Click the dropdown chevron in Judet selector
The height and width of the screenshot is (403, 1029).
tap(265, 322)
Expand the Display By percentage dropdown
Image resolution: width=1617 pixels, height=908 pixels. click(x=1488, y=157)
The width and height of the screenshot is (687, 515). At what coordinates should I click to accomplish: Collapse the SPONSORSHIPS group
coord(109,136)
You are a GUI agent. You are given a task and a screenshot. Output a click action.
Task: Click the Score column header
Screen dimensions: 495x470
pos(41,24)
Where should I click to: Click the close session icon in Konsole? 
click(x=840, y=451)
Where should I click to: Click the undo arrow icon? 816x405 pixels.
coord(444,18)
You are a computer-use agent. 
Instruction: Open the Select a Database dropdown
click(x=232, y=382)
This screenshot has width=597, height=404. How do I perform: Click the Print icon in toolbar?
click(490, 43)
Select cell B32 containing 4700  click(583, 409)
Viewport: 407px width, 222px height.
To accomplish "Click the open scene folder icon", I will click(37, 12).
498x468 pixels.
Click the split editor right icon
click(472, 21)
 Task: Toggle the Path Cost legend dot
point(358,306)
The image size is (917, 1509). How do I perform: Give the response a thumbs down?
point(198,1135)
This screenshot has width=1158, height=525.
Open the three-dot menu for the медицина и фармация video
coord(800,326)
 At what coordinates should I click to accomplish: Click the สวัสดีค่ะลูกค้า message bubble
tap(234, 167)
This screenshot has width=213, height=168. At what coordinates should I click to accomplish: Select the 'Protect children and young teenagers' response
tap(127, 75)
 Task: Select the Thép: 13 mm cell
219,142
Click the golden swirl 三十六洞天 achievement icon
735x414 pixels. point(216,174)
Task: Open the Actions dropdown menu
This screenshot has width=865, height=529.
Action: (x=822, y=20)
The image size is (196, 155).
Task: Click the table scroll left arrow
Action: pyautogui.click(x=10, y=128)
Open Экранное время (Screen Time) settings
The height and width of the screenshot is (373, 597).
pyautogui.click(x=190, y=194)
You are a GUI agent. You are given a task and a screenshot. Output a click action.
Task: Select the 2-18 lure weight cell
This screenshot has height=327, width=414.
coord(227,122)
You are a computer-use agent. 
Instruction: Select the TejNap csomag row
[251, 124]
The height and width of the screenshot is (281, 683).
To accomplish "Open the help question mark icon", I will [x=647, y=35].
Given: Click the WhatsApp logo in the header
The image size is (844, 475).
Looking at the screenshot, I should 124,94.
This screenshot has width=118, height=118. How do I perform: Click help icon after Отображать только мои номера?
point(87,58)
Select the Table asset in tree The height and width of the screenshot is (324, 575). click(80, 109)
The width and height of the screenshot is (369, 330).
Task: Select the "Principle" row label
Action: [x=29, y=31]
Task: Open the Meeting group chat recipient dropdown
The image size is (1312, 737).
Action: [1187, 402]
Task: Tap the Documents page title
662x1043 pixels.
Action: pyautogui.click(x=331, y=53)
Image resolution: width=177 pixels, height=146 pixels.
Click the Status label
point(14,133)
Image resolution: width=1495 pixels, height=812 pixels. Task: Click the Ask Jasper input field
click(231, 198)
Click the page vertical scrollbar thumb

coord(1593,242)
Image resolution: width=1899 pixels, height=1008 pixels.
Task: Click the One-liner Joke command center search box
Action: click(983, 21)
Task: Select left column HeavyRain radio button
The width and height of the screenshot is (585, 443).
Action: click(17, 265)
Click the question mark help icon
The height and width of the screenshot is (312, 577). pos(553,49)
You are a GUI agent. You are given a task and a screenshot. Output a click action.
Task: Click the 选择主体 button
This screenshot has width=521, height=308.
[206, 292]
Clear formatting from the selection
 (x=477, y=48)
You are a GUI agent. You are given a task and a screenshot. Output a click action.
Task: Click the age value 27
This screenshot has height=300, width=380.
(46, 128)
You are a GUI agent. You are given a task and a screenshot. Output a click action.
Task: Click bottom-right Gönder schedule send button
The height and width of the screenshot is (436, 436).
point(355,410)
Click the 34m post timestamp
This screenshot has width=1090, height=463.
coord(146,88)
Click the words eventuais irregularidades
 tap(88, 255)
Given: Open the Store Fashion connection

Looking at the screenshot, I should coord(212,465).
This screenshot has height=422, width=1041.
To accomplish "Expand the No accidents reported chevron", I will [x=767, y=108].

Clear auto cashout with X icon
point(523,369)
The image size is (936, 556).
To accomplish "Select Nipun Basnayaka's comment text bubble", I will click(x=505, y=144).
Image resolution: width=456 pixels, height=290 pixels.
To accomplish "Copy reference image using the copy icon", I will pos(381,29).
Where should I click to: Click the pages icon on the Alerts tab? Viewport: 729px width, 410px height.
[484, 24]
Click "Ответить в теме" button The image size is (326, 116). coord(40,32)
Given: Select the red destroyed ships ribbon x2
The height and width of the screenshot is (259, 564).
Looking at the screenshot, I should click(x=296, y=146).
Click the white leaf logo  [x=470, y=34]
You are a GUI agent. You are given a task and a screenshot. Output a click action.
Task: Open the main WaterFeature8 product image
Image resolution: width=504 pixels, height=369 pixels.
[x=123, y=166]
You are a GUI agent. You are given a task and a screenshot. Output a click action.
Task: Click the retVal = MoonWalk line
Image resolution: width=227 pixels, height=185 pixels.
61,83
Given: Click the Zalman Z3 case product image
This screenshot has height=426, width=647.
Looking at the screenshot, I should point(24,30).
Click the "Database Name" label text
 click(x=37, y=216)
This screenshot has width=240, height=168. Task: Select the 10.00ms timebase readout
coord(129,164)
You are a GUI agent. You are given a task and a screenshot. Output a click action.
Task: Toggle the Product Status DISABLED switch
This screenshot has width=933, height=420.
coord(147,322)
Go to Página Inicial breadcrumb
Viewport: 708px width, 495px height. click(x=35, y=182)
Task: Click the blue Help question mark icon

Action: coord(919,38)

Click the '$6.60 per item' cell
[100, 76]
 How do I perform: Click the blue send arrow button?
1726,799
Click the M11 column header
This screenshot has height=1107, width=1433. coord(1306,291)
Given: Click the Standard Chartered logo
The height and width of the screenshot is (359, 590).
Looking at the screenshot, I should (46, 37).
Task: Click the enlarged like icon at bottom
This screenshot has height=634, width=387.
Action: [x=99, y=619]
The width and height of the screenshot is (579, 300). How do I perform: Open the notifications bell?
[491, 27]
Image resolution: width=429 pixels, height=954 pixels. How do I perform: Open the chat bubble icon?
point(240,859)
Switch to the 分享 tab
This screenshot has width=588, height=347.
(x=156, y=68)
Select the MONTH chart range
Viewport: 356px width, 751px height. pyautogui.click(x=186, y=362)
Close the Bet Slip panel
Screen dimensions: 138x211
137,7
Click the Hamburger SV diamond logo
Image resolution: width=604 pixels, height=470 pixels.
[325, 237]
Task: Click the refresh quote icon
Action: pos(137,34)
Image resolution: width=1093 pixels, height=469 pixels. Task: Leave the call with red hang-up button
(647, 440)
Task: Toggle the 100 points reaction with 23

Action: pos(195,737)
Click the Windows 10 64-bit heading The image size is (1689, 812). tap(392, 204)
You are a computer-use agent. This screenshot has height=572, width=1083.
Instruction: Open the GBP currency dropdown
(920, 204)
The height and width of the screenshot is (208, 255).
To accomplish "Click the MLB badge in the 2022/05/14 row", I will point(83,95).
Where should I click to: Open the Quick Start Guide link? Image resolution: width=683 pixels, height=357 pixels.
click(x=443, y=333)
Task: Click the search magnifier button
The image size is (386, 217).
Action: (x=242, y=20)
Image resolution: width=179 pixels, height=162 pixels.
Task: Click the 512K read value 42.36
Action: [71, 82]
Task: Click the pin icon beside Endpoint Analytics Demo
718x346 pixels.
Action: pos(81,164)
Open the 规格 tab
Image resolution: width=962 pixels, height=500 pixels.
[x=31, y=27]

#### STATED GOAL
Count the lines of the records that contain the string "header", with case counting. Give only the number.

#### RESPONSE TO THIS EXERCISE
3